Please copy every line from the records below that contains the string "Refresh".

[Data for this task]

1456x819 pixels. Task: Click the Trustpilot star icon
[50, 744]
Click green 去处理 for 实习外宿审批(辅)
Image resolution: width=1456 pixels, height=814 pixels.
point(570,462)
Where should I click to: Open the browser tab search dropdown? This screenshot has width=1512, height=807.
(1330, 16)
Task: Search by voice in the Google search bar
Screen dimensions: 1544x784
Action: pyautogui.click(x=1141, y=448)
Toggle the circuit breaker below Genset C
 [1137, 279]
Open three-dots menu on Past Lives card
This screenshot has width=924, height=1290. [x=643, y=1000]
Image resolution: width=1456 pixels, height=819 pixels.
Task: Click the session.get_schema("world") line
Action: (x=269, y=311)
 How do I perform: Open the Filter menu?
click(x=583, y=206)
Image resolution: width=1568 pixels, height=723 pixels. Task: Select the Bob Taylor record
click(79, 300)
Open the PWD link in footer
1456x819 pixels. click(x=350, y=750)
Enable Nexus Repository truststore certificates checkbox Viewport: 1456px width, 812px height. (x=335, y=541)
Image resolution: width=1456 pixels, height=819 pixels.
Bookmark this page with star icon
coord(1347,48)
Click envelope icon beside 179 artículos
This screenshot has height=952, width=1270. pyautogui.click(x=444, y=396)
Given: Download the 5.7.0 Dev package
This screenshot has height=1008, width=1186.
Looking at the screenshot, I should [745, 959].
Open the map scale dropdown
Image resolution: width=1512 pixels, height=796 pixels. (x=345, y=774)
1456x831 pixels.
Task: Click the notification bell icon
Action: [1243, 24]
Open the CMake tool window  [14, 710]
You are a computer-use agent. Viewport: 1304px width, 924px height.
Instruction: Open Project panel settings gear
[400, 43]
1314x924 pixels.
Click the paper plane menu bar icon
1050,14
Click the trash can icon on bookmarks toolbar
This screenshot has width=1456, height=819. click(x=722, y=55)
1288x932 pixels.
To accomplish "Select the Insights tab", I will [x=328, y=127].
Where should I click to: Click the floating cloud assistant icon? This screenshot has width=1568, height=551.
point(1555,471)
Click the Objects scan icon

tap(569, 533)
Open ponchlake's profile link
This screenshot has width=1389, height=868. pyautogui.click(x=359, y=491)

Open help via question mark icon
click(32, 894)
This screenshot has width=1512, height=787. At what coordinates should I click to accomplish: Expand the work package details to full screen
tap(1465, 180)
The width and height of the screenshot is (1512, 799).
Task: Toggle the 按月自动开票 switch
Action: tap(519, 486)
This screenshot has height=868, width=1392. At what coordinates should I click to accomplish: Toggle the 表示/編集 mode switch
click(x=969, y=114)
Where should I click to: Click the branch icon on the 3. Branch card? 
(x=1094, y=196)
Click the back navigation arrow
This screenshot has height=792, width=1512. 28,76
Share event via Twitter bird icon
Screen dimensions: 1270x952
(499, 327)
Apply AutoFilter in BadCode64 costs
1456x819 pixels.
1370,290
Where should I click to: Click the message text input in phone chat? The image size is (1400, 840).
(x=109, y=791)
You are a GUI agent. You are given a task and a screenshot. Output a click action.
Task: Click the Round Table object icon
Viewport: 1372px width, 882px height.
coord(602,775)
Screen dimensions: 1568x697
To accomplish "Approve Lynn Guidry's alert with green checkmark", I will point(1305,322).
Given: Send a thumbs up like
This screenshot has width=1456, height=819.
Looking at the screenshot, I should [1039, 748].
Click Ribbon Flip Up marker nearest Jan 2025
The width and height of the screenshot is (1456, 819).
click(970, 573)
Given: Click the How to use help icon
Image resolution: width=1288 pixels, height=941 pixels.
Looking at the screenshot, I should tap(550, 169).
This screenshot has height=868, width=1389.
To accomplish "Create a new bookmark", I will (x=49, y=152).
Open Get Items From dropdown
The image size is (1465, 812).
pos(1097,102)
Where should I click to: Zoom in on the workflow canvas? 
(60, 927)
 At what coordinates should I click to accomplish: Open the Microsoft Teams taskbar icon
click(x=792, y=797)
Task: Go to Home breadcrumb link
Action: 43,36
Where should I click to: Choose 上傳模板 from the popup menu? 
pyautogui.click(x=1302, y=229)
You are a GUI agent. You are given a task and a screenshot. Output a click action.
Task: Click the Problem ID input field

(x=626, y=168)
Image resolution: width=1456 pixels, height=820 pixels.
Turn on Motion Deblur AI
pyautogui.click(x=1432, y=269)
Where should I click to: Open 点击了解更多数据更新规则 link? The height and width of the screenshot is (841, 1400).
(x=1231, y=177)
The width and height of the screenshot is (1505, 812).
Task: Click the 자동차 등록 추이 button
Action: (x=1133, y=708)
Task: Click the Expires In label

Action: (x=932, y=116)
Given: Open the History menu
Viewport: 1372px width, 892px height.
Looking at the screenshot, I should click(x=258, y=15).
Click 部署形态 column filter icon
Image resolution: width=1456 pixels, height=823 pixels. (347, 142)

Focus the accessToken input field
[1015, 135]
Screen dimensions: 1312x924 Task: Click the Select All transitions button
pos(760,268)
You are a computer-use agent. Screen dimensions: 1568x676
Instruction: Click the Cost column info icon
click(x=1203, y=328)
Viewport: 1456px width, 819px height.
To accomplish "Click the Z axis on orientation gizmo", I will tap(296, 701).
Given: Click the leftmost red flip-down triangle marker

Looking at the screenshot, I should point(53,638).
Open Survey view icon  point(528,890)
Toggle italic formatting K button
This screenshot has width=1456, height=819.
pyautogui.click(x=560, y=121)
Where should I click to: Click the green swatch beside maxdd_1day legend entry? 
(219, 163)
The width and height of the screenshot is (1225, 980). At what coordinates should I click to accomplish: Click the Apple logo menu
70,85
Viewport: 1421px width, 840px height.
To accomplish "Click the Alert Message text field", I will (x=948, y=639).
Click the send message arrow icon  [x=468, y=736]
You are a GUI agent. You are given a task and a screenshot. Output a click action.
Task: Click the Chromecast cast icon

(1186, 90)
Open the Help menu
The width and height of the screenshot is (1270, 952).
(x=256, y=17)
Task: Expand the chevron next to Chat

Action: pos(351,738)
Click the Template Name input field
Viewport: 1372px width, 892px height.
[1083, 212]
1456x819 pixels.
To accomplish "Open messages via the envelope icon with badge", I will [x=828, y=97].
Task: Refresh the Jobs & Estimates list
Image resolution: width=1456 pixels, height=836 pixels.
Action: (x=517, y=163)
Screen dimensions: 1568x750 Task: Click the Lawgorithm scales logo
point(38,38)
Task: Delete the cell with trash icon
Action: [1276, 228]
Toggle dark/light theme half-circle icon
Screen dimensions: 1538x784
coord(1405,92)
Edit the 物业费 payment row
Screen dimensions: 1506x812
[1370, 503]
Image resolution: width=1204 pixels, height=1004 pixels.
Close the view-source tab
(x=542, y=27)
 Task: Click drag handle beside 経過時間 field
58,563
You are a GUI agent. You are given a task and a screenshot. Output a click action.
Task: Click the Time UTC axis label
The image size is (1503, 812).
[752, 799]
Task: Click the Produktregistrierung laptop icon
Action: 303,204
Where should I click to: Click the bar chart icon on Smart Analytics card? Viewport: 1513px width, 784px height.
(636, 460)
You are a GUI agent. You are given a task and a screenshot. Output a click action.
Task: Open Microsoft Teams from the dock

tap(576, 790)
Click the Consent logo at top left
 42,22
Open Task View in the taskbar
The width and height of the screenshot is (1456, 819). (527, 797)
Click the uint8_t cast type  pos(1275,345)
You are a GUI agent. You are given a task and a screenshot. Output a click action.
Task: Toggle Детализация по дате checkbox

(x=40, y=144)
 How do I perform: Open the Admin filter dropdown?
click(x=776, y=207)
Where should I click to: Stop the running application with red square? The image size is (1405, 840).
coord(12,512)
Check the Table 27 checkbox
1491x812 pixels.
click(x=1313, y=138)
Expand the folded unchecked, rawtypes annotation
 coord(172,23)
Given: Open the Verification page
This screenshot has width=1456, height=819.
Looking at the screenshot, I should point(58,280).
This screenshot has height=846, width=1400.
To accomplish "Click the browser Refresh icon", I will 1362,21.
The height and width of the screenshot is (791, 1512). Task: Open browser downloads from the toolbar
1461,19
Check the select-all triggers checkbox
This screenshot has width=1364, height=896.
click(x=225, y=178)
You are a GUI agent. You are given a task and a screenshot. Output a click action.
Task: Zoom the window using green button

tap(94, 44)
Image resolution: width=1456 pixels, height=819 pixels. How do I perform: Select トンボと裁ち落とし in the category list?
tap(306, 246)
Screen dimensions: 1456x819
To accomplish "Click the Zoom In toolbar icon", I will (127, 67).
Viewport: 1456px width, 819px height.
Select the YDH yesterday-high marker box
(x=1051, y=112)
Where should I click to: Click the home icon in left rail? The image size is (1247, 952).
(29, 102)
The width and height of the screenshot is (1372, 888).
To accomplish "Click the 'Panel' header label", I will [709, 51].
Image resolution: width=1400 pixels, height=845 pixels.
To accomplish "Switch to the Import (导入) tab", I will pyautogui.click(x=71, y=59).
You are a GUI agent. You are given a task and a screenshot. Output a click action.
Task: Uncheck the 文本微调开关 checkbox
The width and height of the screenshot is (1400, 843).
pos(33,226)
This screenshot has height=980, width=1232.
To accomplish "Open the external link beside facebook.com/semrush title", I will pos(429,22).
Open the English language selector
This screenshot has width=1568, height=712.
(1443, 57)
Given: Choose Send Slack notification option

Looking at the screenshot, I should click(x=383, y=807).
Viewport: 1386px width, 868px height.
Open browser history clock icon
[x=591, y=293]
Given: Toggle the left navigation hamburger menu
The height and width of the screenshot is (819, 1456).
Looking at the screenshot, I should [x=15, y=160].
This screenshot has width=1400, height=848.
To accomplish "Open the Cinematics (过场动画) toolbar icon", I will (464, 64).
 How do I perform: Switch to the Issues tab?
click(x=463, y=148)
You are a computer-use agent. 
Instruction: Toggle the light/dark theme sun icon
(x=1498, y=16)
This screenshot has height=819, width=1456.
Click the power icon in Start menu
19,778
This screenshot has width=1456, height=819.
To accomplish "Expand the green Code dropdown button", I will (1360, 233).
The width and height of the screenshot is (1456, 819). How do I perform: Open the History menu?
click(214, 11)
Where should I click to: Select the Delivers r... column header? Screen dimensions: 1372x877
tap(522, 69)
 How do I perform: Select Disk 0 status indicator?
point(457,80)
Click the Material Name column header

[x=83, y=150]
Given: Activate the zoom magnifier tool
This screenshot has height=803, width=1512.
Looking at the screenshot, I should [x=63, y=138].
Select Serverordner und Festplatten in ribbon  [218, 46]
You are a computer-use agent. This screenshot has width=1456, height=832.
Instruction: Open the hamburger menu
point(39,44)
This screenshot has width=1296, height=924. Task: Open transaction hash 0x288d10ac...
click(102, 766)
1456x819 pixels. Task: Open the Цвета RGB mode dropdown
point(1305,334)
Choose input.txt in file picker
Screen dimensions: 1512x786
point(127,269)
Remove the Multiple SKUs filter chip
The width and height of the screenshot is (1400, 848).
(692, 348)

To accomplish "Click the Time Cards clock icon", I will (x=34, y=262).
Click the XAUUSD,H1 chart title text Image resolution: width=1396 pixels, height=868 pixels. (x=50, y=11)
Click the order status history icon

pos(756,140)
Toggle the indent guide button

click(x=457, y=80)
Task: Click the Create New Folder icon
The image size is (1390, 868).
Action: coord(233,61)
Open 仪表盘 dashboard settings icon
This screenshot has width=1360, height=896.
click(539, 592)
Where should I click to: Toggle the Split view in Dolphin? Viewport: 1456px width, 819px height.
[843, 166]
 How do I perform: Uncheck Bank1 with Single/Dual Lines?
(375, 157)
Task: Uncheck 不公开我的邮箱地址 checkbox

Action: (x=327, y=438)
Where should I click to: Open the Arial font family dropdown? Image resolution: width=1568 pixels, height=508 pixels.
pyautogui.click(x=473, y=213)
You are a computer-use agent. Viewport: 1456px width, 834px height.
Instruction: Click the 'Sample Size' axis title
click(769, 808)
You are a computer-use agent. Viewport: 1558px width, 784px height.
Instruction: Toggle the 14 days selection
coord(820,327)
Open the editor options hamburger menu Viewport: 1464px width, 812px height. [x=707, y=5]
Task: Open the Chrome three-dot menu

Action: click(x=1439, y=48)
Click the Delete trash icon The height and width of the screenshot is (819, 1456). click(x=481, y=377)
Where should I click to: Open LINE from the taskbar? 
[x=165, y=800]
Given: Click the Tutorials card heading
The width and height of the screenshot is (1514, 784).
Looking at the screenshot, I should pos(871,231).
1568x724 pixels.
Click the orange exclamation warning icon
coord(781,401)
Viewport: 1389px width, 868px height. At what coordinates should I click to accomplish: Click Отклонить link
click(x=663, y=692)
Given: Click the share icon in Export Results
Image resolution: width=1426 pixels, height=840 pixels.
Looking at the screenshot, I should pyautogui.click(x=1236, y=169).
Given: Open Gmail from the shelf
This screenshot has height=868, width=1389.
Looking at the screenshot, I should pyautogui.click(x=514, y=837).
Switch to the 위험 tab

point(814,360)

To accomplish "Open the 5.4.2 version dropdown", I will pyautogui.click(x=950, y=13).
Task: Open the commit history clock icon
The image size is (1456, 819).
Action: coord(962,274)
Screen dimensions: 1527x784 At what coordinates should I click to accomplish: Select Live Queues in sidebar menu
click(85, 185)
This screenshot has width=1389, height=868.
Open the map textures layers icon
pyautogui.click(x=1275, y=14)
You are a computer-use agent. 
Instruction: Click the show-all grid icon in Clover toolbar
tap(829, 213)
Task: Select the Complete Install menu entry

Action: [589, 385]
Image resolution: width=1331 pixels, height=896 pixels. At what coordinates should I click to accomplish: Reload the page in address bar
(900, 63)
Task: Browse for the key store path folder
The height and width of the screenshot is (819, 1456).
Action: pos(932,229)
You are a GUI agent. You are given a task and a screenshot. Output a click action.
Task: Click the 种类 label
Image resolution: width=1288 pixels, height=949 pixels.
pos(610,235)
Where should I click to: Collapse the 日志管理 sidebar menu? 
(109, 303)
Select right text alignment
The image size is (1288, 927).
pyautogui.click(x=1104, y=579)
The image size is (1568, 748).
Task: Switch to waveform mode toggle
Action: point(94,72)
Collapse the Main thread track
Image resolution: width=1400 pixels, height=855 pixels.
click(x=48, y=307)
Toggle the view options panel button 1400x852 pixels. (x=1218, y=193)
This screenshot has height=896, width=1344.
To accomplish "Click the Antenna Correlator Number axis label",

[/Data for this task]

Your response:
Task: Refresh the Jobs & Estimates list
To accomplish "Click the browser Refresh icon", I will 1362,21.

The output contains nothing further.